Y no por casualidad fue este perfecto antihéroe quien nos ofreció, en sus obras, la contracara del sistema de valores que en el mundo manda. “No te tomes en serio nada que no te haga reír”, había dicho alguien alguna vez. Con divertida seriedad, sin la menor solemnidad, Soriano se identificó con sus personajes más desvalidos, vagabundos, delirantes, fracasados, especialistas en meter la pata y en vivir historias que siempre acababan mal. Y desde ellos escribió una comedia en la que todos somos actores, y en cada lector encontró un cómplice para el largo atentado que cometió, libro tras libro, contra un mundo que tan al revés recompensa y castiga.
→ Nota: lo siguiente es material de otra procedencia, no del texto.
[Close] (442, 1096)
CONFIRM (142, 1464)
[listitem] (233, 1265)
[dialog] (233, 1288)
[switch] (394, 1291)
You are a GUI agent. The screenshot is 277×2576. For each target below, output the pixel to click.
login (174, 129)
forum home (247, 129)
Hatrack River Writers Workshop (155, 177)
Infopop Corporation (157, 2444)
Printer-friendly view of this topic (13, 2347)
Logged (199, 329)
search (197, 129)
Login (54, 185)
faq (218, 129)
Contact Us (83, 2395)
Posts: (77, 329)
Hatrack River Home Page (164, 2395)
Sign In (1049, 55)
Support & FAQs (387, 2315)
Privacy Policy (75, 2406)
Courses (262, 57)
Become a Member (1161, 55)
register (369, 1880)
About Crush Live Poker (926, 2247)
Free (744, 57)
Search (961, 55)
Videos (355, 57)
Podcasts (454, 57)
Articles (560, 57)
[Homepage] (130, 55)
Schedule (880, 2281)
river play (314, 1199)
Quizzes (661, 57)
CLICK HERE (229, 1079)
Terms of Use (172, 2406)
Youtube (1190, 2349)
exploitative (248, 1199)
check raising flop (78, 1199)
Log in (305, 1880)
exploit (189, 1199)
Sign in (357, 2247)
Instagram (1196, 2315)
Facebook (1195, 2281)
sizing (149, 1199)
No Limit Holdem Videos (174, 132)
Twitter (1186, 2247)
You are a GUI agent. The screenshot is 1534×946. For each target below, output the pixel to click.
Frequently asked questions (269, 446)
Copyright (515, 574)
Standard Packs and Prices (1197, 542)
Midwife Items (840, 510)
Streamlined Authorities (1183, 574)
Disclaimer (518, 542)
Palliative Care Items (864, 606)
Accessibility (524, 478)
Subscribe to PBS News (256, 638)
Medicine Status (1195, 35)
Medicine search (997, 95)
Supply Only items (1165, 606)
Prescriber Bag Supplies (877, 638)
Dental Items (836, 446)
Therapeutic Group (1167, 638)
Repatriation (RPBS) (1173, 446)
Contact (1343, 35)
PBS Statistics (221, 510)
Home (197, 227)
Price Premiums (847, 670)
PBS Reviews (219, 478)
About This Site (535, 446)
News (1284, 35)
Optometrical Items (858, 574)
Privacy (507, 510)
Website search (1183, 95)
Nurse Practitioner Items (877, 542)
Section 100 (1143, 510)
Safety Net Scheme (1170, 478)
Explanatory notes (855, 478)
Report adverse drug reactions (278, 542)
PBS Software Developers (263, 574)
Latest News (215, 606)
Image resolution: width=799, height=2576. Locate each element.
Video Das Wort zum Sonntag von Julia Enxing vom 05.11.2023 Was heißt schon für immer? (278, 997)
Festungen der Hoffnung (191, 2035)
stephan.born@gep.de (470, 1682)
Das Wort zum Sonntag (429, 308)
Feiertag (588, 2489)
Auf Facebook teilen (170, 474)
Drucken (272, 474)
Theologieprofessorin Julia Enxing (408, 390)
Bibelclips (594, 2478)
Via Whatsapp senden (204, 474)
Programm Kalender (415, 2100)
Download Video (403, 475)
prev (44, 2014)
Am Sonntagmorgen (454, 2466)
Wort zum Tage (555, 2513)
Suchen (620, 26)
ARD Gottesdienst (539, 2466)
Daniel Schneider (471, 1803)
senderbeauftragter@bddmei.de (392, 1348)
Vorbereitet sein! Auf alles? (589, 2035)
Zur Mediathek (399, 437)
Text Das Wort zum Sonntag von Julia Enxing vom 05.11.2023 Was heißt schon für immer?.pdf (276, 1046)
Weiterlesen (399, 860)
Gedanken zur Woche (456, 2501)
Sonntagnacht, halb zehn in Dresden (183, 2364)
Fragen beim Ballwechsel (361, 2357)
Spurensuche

No fue fácil. Trabajó mucho en eso, noche tras noche a lo largo de sus días, guiado por los críticos que le merecían fe. Quiero decir: sus gatos, que a veces maullaban aprobación y a veces le destrozaban las páginas que no valían la pena.

***

En el último diálogo de Triste, solitario y final, Philip Marlowe pregunta al autor:
–Dígame, Soriano. ¿Por qué se le dio por meterse con el Gordo y el Flaco?
Y Soriano contesta:
–Los quiero mucho.
Así de simple podría ser nuestra respuesta, si alguien nos preguntara por qué seguimos recibiendo la visita de los muchos amigos que él nos presentó escribiendo.